Exercise brief: Retype exactly the lines that run from the start of the data to the line holding "Task: Switch to the Advanced tab in RS Volume", including both, and only those.

[Items from a dataset]
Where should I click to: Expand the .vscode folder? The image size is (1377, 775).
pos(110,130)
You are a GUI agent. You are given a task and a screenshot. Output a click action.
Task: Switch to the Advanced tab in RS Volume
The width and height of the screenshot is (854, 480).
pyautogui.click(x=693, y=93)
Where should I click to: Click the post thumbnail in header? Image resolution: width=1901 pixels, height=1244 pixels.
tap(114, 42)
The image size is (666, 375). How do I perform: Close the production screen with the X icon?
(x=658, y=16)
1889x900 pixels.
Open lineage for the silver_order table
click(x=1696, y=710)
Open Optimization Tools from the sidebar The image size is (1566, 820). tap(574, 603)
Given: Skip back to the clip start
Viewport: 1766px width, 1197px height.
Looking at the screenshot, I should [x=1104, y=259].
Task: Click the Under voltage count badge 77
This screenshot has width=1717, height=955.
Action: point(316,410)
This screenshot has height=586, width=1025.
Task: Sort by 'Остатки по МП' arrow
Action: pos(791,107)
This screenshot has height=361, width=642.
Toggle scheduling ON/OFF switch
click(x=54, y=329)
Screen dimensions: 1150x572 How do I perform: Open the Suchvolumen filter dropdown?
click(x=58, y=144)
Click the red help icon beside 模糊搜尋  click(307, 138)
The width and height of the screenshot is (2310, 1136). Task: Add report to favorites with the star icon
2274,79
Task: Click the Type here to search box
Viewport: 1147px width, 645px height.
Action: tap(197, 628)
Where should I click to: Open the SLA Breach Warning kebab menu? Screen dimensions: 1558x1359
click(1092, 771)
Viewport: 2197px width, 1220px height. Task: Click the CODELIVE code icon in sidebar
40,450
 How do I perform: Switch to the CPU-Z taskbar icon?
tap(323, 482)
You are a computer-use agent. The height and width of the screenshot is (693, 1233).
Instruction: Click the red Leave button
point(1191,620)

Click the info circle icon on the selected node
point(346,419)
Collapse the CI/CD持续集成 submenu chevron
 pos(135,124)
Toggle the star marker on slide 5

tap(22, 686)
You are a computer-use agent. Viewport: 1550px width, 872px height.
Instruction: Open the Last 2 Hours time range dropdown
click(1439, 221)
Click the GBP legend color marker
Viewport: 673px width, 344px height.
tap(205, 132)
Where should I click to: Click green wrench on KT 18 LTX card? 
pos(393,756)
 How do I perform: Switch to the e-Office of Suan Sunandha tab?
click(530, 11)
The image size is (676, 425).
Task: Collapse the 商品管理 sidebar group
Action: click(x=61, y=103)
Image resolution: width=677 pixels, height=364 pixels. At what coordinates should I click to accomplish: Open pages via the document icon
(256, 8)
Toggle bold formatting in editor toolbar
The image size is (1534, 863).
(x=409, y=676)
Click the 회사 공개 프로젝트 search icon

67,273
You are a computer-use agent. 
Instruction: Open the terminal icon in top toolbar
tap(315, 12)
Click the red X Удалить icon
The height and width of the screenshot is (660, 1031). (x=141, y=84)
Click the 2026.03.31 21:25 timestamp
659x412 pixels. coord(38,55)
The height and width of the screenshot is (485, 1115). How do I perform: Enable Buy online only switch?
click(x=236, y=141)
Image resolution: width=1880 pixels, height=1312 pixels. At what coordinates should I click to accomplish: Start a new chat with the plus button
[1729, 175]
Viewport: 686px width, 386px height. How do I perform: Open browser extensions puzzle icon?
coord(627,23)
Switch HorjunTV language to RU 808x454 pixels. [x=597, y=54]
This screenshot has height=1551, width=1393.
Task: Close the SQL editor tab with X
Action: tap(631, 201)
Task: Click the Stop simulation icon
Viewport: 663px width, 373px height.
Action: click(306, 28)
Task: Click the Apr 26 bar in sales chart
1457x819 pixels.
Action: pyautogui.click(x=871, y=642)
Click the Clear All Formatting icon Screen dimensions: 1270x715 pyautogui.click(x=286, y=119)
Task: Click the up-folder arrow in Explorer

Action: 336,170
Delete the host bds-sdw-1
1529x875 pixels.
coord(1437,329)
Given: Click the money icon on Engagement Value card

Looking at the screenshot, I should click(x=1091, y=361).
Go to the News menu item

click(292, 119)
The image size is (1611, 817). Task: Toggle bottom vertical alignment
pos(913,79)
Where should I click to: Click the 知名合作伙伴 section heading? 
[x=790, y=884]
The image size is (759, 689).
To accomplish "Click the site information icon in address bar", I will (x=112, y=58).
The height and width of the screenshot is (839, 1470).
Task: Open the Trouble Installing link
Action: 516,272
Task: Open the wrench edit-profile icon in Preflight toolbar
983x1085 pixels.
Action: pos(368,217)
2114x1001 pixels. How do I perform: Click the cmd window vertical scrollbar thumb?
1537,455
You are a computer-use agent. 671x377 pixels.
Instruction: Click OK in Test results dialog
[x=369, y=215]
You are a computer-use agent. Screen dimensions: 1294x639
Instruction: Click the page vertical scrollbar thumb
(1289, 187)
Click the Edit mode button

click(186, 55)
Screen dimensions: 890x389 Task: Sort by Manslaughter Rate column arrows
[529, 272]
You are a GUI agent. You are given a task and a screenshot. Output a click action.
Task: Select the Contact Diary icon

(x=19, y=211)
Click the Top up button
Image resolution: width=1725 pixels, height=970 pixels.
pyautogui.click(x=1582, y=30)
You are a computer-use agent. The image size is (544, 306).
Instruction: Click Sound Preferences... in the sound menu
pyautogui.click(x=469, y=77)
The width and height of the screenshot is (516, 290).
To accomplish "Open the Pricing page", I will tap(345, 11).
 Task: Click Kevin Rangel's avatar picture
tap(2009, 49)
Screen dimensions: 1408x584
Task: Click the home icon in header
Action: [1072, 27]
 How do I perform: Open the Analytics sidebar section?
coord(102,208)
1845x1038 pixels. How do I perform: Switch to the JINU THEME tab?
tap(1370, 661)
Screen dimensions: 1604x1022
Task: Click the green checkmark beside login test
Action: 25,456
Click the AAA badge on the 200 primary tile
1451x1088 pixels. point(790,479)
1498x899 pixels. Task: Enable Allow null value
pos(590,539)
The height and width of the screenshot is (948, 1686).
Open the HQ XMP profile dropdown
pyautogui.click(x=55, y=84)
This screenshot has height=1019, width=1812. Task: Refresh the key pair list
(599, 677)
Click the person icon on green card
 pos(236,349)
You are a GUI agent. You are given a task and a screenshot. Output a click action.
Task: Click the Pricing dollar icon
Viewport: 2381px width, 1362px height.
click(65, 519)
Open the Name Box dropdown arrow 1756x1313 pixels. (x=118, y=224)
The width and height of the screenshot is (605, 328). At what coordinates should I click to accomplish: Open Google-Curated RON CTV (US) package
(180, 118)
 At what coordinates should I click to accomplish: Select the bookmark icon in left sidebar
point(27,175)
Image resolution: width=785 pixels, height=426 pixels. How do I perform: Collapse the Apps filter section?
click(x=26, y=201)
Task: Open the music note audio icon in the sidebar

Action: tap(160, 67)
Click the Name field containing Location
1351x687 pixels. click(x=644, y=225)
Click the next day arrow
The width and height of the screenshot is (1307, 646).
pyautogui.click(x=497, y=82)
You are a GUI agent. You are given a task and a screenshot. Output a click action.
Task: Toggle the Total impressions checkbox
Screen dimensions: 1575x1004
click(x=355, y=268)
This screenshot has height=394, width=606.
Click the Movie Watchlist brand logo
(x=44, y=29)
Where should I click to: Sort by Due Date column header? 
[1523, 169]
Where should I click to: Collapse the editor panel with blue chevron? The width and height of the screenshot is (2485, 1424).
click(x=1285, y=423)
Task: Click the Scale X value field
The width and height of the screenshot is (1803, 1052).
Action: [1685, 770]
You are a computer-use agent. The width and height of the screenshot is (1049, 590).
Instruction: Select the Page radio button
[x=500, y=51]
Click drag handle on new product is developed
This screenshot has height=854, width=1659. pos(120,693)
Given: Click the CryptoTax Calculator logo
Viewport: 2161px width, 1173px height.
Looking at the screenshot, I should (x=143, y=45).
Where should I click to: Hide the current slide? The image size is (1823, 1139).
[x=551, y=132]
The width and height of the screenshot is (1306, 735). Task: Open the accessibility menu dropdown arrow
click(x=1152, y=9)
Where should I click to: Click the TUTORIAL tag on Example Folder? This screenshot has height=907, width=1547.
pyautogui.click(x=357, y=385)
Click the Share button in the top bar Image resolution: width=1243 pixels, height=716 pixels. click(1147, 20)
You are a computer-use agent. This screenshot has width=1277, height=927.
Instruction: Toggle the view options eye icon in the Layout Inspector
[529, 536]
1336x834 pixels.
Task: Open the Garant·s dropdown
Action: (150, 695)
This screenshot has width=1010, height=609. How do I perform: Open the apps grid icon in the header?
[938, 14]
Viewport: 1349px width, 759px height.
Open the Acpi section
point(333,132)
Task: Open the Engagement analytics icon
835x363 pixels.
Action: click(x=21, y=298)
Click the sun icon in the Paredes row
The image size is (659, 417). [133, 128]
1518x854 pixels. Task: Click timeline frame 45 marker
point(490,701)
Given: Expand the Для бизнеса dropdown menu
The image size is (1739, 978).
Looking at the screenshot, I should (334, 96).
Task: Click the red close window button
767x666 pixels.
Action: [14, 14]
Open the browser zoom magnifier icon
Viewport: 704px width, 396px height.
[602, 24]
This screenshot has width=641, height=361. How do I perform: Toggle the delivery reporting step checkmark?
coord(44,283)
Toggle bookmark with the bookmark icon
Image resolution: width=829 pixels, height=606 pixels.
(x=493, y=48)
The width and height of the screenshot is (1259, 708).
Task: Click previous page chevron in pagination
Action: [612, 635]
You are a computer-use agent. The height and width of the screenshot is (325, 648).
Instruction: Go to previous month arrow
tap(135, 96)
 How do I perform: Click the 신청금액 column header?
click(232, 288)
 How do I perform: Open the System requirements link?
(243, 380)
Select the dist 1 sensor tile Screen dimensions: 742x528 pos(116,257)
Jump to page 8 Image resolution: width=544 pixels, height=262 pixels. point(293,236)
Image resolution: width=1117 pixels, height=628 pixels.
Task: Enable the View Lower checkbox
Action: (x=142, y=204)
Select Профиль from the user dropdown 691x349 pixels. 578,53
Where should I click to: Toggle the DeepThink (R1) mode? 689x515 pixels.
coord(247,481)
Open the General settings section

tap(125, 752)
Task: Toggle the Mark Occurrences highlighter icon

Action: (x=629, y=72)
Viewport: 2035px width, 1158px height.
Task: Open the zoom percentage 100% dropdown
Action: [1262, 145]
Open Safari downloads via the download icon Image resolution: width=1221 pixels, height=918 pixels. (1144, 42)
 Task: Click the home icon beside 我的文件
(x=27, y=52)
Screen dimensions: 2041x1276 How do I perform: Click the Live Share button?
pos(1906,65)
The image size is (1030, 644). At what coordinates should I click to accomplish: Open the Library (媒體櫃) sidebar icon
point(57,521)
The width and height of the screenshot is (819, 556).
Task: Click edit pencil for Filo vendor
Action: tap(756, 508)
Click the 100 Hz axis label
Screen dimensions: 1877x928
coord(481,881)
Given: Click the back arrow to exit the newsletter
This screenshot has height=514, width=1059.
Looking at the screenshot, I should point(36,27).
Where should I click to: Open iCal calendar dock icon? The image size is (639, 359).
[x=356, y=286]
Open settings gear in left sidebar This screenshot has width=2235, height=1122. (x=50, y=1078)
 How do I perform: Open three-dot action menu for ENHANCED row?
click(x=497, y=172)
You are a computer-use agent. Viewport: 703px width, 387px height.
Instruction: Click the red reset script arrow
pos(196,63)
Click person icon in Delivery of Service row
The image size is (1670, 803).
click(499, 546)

Output of the task:
Where should I click to: Expand the .vscode folder? The image size is (1377, 775).
pos(110,130)
You are a GUI agent. You are given a task and a screenshot. Output a click action.
Task: Switch to the Advanced tab in RS Volume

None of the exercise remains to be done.